2. Gerek doğrudan ve gerekse dolaylı olarak sömürülen Türk Dünyası, kültür bakımından da sömürülmektedir. Bugün Türk İnsanı’nın en muzdarip olduğu konu kültür yozlaşmasıdır. İngiliz, Amerikan, Rus ve Çin kültürlerinin etkileri altında inim inim inleyen Türk Dünyası, bir türlü öz kültürüne kavuşamamıştır. Kültür yozlaşmasının önüne geçilmelidir. Bunun için de, Türk Ülkeleri, kendi arasında ortak Kültür Antlaşmaları imzalamalı ve kültür alış-verişini sağlamalıdır.
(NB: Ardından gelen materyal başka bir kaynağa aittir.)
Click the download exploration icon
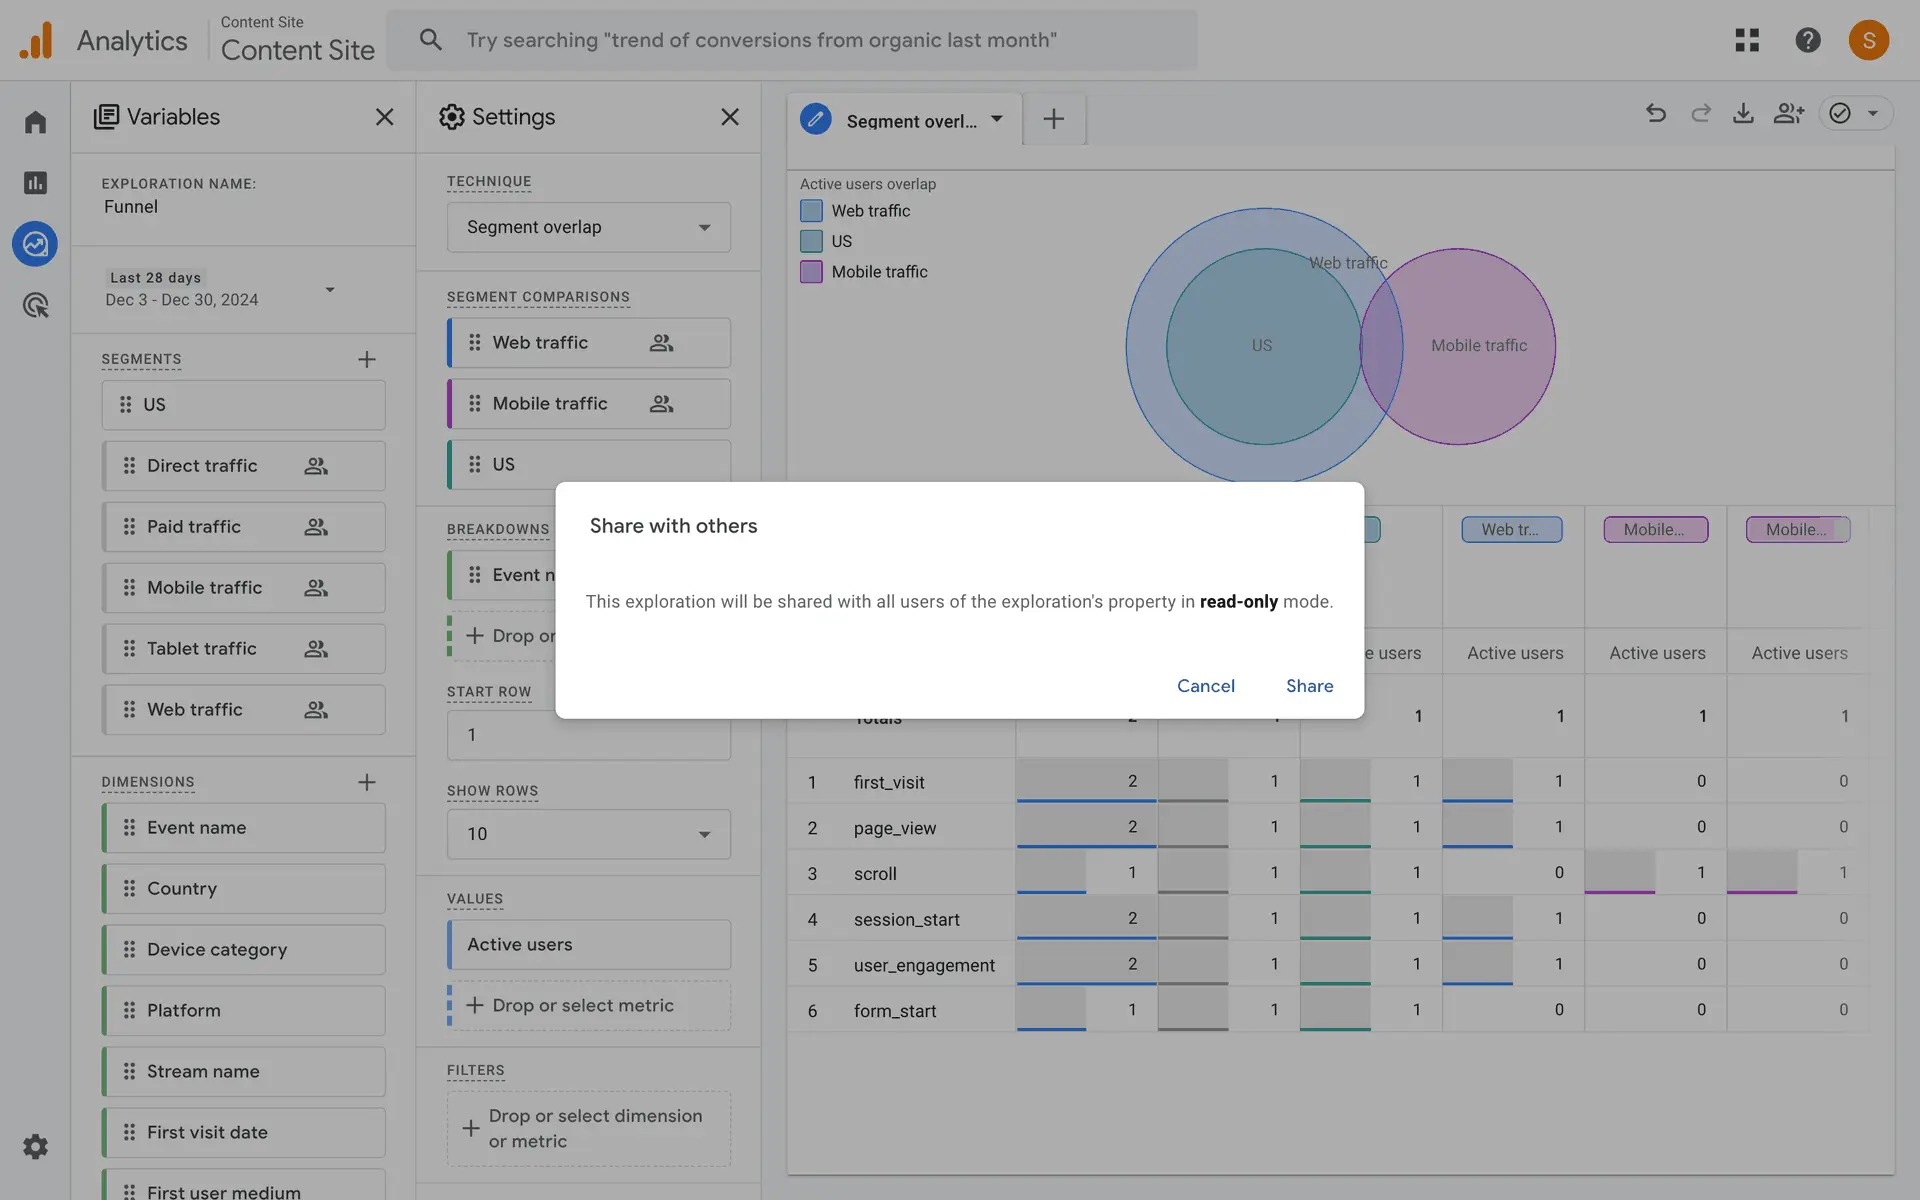This screenshot has width=1920, height=1200. click(x=1743, y=114)
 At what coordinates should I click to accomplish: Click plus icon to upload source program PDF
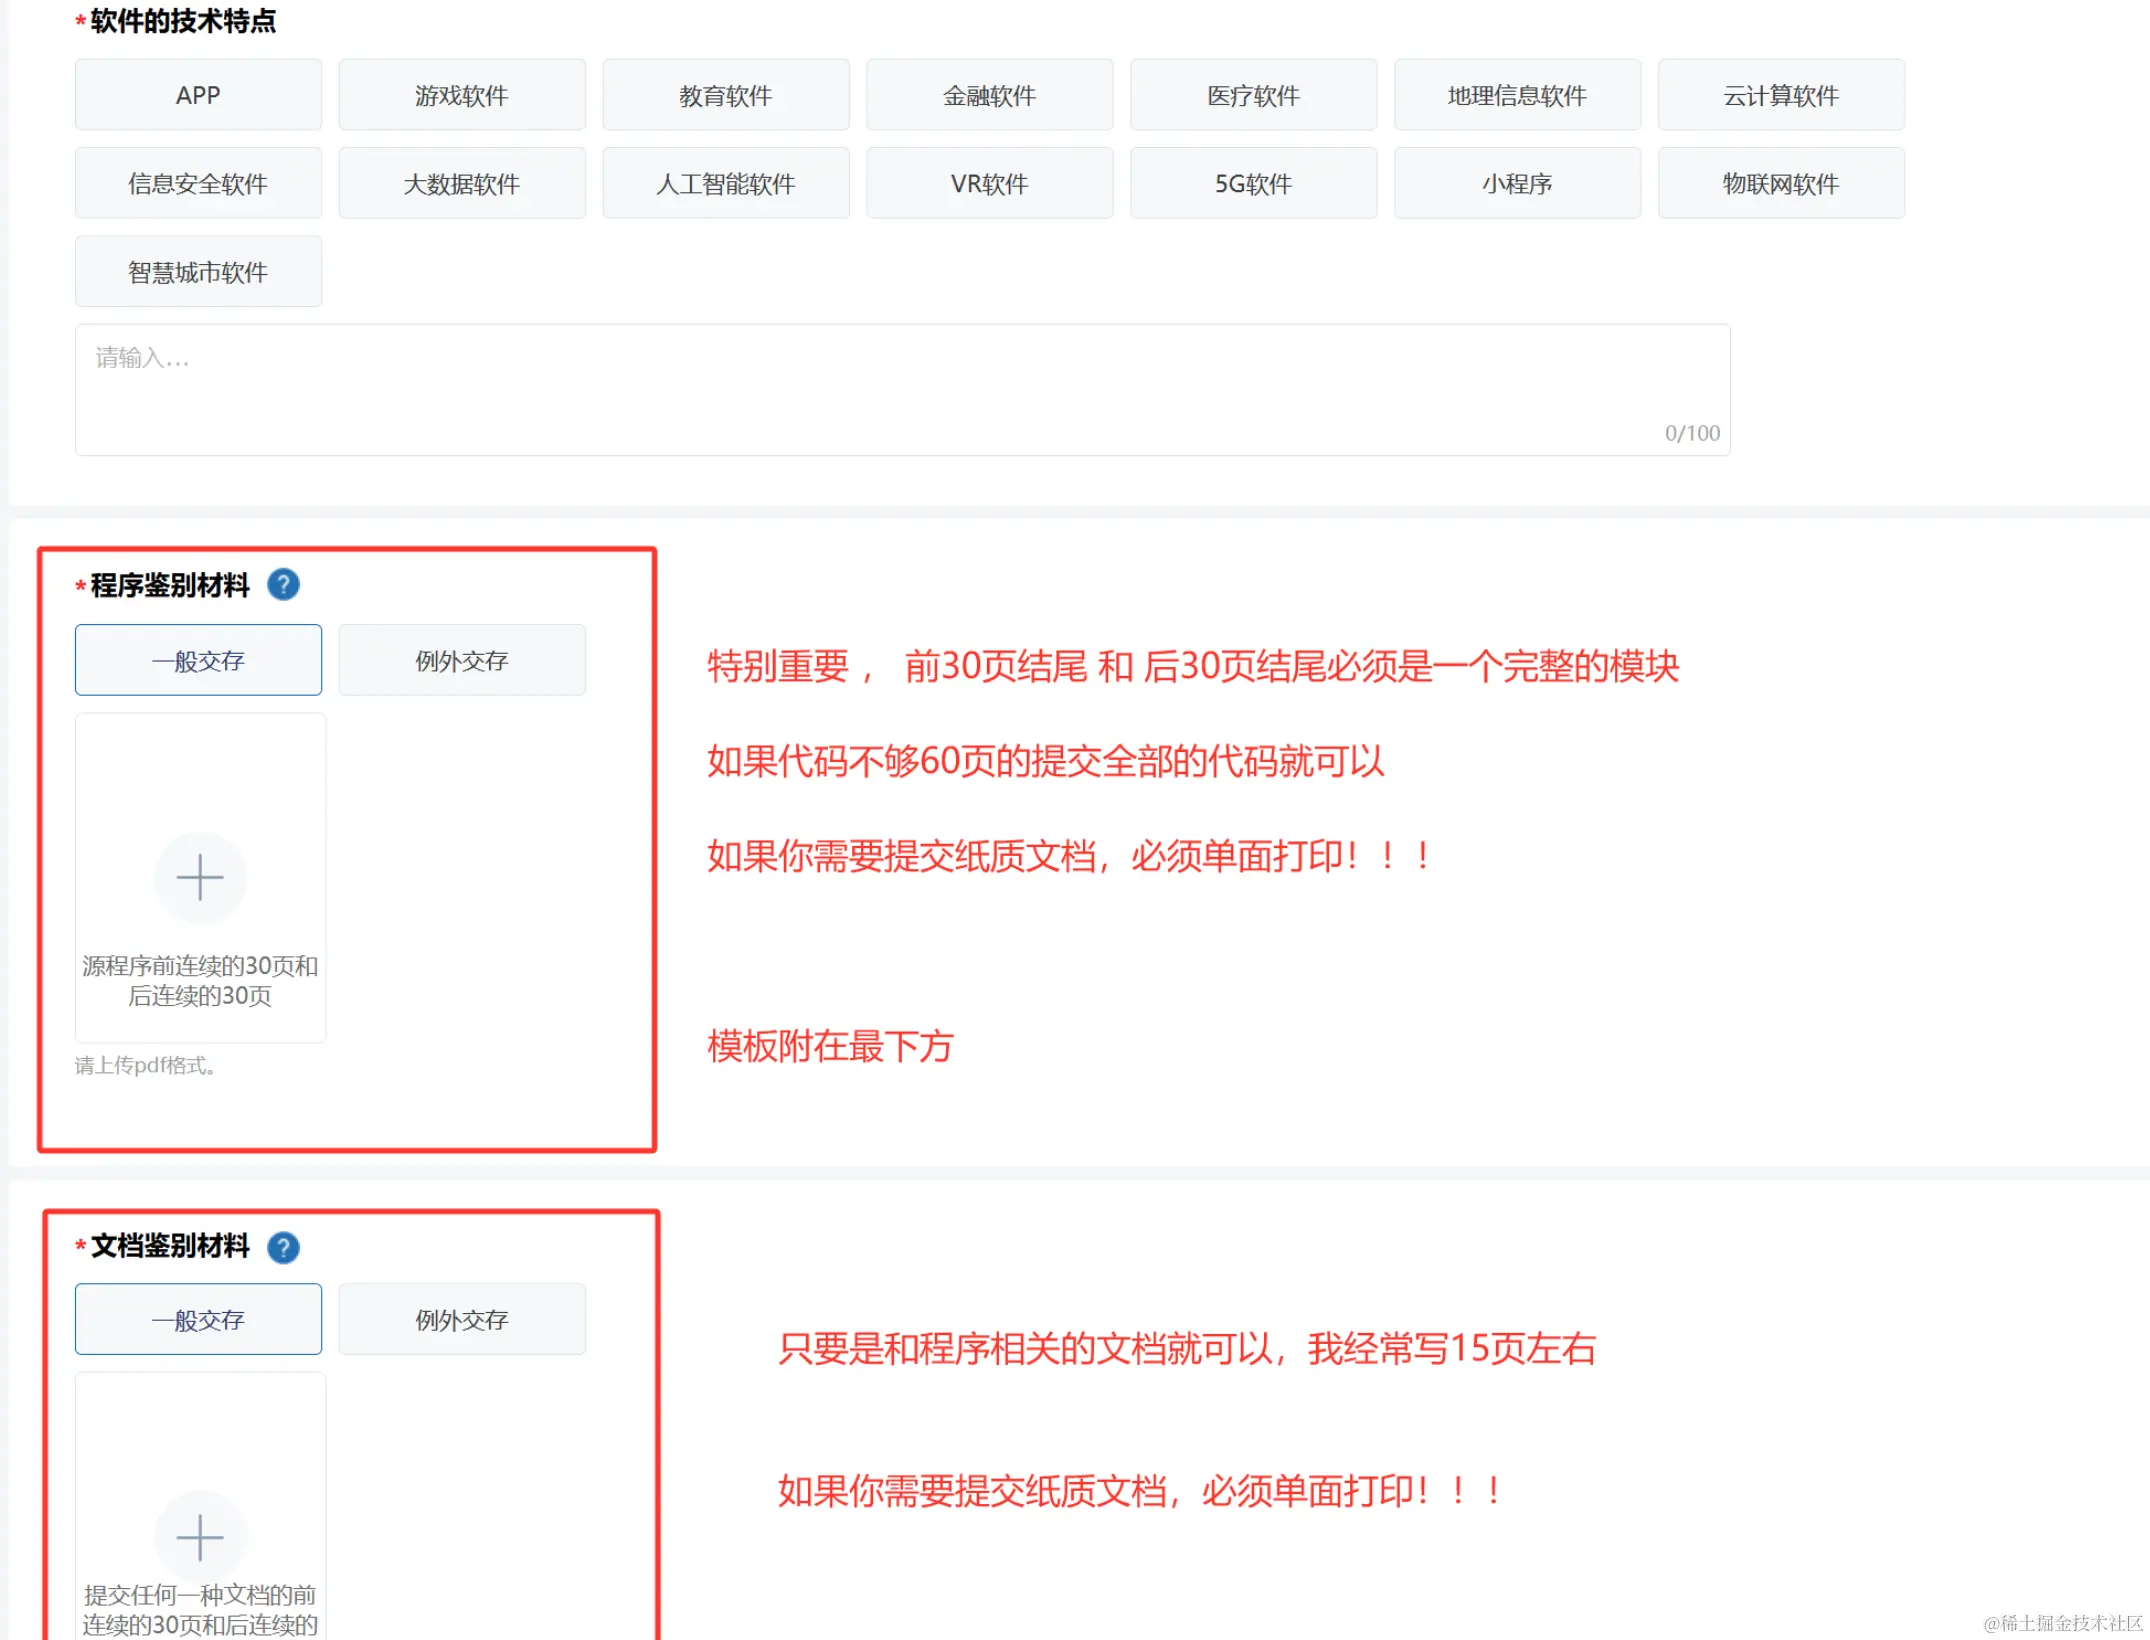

3. Türk Ülkeleri’nin tarımı, hayvancılığı, madenleri ve sanayisi farklı gelişme içindedirler. Ülkeler birbirlerine destek verdiği sürece, iktisadi bir bütünlük görülmektedir. Gerçi bu bütünlüğü bozmak için, bugün A.B.D, İngiltere, Fransa, Almanya, Sovyet Rusya ve Çin gibi sömürgeci ülkeler, var güçleriyle çalışmaktadırlar. Türk Dünyası’nın ekonomik sömürüsüne karşı, tüm Türk Dünyası’nın halkları elbirliği yapmalıdır. Bu nedenle; en kısa sürede “Türk Ülkeleri Ekonomik İşbirliği Teşkilâtı” (TÜRKET) kurulmalıdır.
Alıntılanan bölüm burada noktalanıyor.